→ Aim of the task: Turn the entries below into a numbered list, and leave out the blank lines.

→ Data in this exercise:
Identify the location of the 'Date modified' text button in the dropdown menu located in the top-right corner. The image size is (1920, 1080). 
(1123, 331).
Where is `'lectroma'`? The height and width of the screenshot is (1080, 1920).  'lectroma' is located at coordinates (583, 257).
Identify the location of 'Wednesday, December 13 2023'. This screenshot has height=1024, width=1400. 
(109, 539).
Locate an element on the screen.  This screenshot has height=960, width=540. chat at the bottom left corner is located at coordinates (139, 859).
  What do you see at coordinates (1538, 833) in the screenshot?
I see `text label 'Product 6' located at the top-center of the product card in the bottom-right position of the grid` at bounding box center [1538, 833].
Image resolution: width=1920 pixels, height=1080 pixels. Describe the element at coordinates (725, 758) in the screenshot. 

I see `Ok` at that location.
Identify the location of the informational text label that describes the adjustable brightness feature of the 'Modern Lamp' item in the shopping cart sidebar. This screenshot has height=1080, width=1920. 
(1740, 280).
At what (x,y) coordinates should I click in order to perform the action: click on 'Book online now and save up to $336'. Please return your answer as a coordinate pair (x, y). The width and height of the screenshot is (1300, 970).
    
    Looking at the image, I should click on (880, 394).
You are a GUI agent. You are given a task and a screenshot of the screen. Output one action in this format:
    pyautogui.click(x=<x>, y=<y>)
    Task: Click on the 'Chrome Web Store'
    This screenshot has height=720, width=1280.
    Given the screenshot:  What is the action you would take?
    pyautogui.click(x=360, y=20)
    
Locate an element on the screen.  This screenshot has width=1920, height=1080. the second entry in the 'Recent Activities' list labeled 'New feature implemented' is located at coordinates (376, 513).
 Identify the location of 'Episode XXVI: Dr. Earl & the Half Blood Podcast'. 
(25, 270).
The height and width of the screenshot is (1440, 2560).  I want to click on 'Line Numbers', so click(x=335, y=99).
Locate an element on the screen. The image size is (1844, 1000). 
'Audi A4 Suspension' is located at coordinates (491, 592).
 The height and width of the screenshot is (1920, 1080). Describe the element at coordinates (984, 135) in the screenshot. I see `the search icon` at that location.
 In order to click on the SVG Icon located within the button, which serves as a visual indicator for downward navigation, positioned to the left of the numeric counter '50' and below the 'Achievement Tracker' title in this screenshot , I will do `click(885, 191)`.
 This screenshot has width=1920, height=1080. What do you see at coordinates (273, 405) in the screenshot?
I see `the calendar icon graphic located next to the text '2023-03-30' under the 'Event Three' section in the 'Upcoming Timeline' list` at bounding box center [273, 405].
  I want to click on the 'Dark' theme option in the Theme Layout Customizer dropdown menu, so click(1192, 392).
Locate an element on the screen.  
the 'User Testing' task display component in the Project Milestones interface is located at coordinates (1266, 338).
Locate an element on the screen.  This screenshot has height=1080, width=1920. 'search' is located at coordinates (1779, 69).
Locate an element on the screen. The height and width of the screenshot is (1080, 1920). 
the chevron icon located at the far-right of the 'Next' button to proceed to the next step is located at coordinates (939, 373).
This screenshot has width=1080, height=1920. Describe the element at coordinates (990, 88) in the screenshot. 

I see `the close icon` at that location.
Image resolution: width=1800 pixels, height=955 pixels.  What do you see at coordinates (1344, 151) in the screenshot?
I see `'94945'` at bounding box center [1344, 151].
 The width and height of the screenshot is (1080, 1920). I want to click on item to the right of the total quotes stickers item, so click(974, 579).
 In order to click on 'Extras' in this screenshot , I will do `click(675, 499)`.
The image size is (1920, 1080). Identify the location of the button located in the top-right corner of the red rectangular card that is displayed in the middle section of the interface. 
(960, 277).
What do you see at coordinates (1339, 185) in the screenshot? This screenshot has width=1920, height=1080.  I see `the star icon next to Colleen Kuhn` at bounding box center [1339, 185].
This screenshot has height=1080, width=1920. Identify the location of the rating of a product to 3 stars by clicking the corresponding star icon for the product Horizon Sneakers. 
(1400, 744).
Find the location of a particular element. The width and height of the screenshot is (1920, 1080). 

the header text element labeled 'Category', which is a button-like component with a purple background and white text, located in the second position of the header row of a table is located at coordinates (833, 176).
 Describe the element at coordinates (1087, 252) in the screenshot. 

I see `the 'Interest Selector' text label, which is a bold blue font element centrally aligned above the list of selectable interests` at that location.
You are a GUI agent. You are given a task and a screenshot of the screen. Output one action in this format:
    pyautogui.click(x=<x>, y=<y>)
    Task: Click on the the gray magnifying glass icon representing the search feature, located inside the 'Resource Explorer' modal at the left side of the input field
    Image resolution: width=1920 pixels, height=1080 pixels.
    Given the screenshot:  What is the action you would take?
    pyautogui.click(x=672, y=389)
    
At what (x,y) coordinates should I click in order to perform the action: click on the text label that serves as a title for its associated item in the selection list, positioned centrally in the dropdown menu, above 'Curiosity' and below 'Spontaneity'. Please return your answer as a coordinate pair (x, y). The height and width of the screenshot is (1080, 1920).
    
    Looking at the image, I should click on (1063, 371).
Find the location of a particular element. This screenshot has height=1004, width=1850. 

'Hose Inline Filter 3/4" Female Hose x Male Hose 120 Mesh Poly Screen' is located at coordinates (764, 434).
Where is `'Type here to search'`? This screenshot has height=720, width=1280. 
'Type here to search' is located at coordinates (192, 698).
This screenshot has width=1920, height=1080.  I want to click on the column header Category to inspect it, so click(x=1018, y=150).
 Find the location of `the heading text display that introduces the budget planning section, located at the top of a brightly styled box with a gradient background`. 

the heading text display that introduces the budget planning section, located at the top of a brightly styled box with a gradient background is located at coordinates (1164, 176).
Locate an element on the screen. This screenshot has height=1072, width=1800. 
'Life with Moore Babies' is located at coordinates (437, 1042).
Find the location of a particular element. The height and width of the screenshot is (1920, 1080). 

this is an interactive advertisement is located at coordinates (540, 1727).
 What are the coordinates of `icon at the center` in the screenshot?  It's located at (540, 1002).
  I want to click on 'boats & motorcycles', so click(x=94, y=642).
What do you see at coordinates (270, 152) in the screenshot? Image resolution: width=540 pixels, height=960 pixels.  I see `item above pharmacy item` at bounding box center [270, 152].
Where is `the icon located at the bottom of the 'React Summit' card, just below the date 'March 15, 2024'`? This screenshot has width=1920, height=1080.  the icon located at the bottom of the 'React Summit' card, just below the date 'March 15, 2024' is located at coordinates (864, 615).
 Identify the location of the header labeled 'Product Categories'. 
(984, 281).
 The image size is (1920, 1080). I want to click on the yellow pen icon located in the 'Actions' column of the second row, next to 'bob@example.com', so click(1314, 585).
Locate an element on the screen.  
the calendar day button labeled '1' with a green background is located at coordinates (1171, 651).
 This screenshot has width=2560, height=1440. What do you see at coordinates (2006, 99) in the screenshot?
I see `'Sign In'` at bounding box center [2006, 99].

→ Exercise output:
1. Identify the location of the 'Date modified' text button in the dropdown menu located in the top-right corner. The image size is (1920, 1080). 
2. (1123, 331).
3. Where is `'lectroma'`? The height and width of the screenshot is (1080, 1920).  'lectroma' is located at coordinates (583, 257).
4. Identify the location of 'Wednesday, December 13 2023'. This screenshot has height=1024, width=1400. 
5. (109, 539).
6. Locate an element on the screen.  This screenshot has height=960, width=540. chat at the bottom left corner is located at coordinates (139, 859).
7.   What do you see at coordinates (1538, 833) in the screenshot?
8. I see `text label 'Product 6' located at the top-center of the product card in the bottom-right position of the grid` at bounding box center [1538, 833].
9. Image resolution: width=1920 pixels, height=1080 pixels. Describe the element at coordinates (725, 758) in the screenshot. 
10. I see `Ok` at that location.
11. Identify the location of the informational text label that describes the adjustable brightness feature of the 'Modern Lamp' item in the shopping cart sidebar. This screenshot has height=1080, width=1920. 
12. (1740, 280).
13. At what (x,y) coordinates should I click in order to perform the action: click on 'Book online now and save up to $336'. Please return your answer as a coordinate pair (x, y). The width and height of the screenshot is (1300, 970).
14.     Looking at the image, I should click on (880, 394).
15. You are a GUI agent. You are given a task and a screenshot of the screen. Output one action in this format:
16.     pyautogui.click(x=<x>, y=<y>)
17.     Task: Click on the 'Chrome Web Store'
18.     This screenshot has height=720, width=1280.
19.     Given the screenshot:  What is the action you would take?
20.     pyautogui.click(x=360, y=20)
21. Locate an element on the screen.  This screenshot has width=1920, height=1080. the second entry in the 'Recent Activities' list labeled 'New feature implemented' is located at coordinates (376, 513).
22.  Identify the location of 'Episode XXVI: Dr. Earl & the Half Blood Podcast'. 
23. (25, 270).
24. The height and width of the screenshot is (1440, 2560).  I want to click on 'Line Numbers', so click(x=335, y=99).
25. Locate an element on the screen. The image size is (1844, 1000). 
26. 'Audi A4 Suspension' is located at coordinates (491, 592).
27.  The height and width of the screenshot is (1920, 1080). Describe the element at coordinates (984, 135) in the screenshot. I see `the search icon` at that location.
28.  In order to click on the SVG Icon located within the button, which serves as a visual indicator for downward navigation, positioned to the left of the numeric counter '50' and below the 'Achievement Tracker' title in this screenshot , I will do `click(885, 191)`.
29.  This screenshot has width=1920, height=1080. What do you see at coordinates (273, 405) in the screenshot?
30. I see `the calendar icon graphic located next to the text '2023-03-30' under the 'Event Three' section in the 'Upcoming Timeline' list` at bounding box center [273, 405].
31.   I want to click on the 'Dark' theme option in the Theme Layout Customizer dropdown menu, so click(1192, 392).
32. Locate an element on the screen.  
33. the 'User Testing' task display component in the Project Milestones interface is located at coordinates (1266, 338).
34. Locate an element on the screen.  This screenshot has height=1080, width=1920. 'search' is located at coordinates (1779, 69).
35. Locate an element on the screen. The height and width of the screenshot is (1080, 1920). 
36. the chevron icon located at the far-right of the 'Next' button to proceed to the next step is located at coordinates (939, 373).
37. This screenshot has width=1080, height=1920. Describe the element at coordinates (990, 88) in the screenshot. 
38. I see `the close icon` at that location.
39. Image resolution: width=1800 pixels, height=955 pixels.  What do you see at coordinates (1344, 151) in the screenshot?
40. I see `'94945'` at bounding box center [1344, 151].
41.  The width and height of the screenshot is (1080, 1920). I want to click on item to the right of the total quotes stickers item, so click(974, 579).
42.  In order to click on 'Extras' in this screenshot , I will do `click(675, 499)`.
43. The image size is (1920, 1080). Identify the location of the button located in the top-right corner of the red rectangular card that is displayed in the middle section of the interface. 
44. (960, 277).
45. What do you see at coordinates (1339, 185) in the screenshot? This screenshot has width=1920, height=1080.  I see `the star icon next to Colleen Kuhn` at bounding box center [1339, 185].
46. This screenshot has height=1080, width=1920. Identify the location of the rating of a product to 3 stars by clicking the corresponding star icon for the product Horizon Sneakers. 
47. (1400, 744).
48. Find the location of a particular element. The width and height of the screenshot is (1920, 1080). 
49. the header text element labeled 'Category', which is a button-like component with a purple background and white text, located in the second position of the header row of a table is located at coordinates (833, 176).
50.  Describe the element at coordinates (1087, 252) in the screenshot. 
51. I see `the 'Interest Selector' text label, which is a bold blue font element centrally aligned above the list of selectable interests` at that location.
52. You are a GUI agent. You are given a task and a screenshot of the screen. Output one action in this format:
53.     pyautogui.click(x=<x>, y=<y>)
54.     Task: Click on the the gray magnifying glass icon representing the search feature, located inside the 'Resource Explorer' modal at the left side of the input field
55.     Image resolution: width=1920 pixels, height=1080 pixels.
56.     Given the screenshot:  What is the action you would take?
57.     pyautogui.click(x=672, y=389)
58. At what (x,y) coordinates should I click in order to perform the action: click on the text label that serves as a title for its associated item in the selection list, positioned centrally in the dropdown menu, above 'Curiosity' and below 'Spontaneity'. Please return your answer as a coordinate pair (x, y). The height and width of the screenshot is (1080, 1920).
59.     Looking at the image, I should click on (1063, 371).
60. Find the location of a particular element. This screenshot has height=1004, width=1850. 
61. 'Hose Inline Filter 3/4" Female Hose x Male Hose 120 Mesh Poly Screen' is located at coordinates (764, 434).
62. Where is `'Type here to search'`? This screenshot has height=720, width=1280. 
63. 'Type here to search' is located at coordinates (192, 698).
64. This screenshot has width=1920, height=1080.  I want to click on the column header Category to inspect it, so click(x=1018, y=150).
65.  Find the location of `the heading text display that introduces the budget planning section, located at the top of a brightly styled box with a gradient background`. 
66. the heading text display that introduces the budget planning section, located at the top of a brightly styled box with a gradient background is located at coordinates (1164, 176).
67. Locate an element on the screen. This screenshot has height=1072, width=1800. 
68. 'Life with Moore Babies' is located at coordinates (437, 1042).
69. Find the location of a particular element. The height and width of the screenshot is (1920, 1080). 
70. this is an interactive advertisement is located at coordinates (540, 1727).
71.  What are the coordinates of `icon at the center` in the screenshot?  It's located at (540, 1002).
72.   I want to click on 'boats & motorcycles', so click(x=94, y=642).
73. What do you see at coordinates (270, 152) in the screenshot? Image resolution: width=540 pixels, height=960 pixels.  I see `item above pharmacy item` at bounding box center [270, 152].
74. Where is `the icon located at the bottom of the 'React Summit' card, just below the date 'March 15, 2024'`? This screenshot has width=1920, height=1080.  the icon located at the bottom of the 'React Summit' card, just below the date 'March 15, 2024' is located at coordinates (864, 615).
75.  Identify the location of the header labeled 'Product Categories'. 
76. (984, 281).
77.  The image size is (1920, 1080). I want to click on the yellow pen icon located in the 'Actions' column of the second row, next to 'bob@example.com', so click(1314, 585).
78. Locate an element on the screen.  
79. the calendar day button labeled '1' with a green background is located at coordinates (1171, 651).
80.  This screenshot has width=2560, height=1440. What do you see at coordinates (2006, 99) in the screenshot?
81. I see `'Sign In'` at bounding box center [2006, 99].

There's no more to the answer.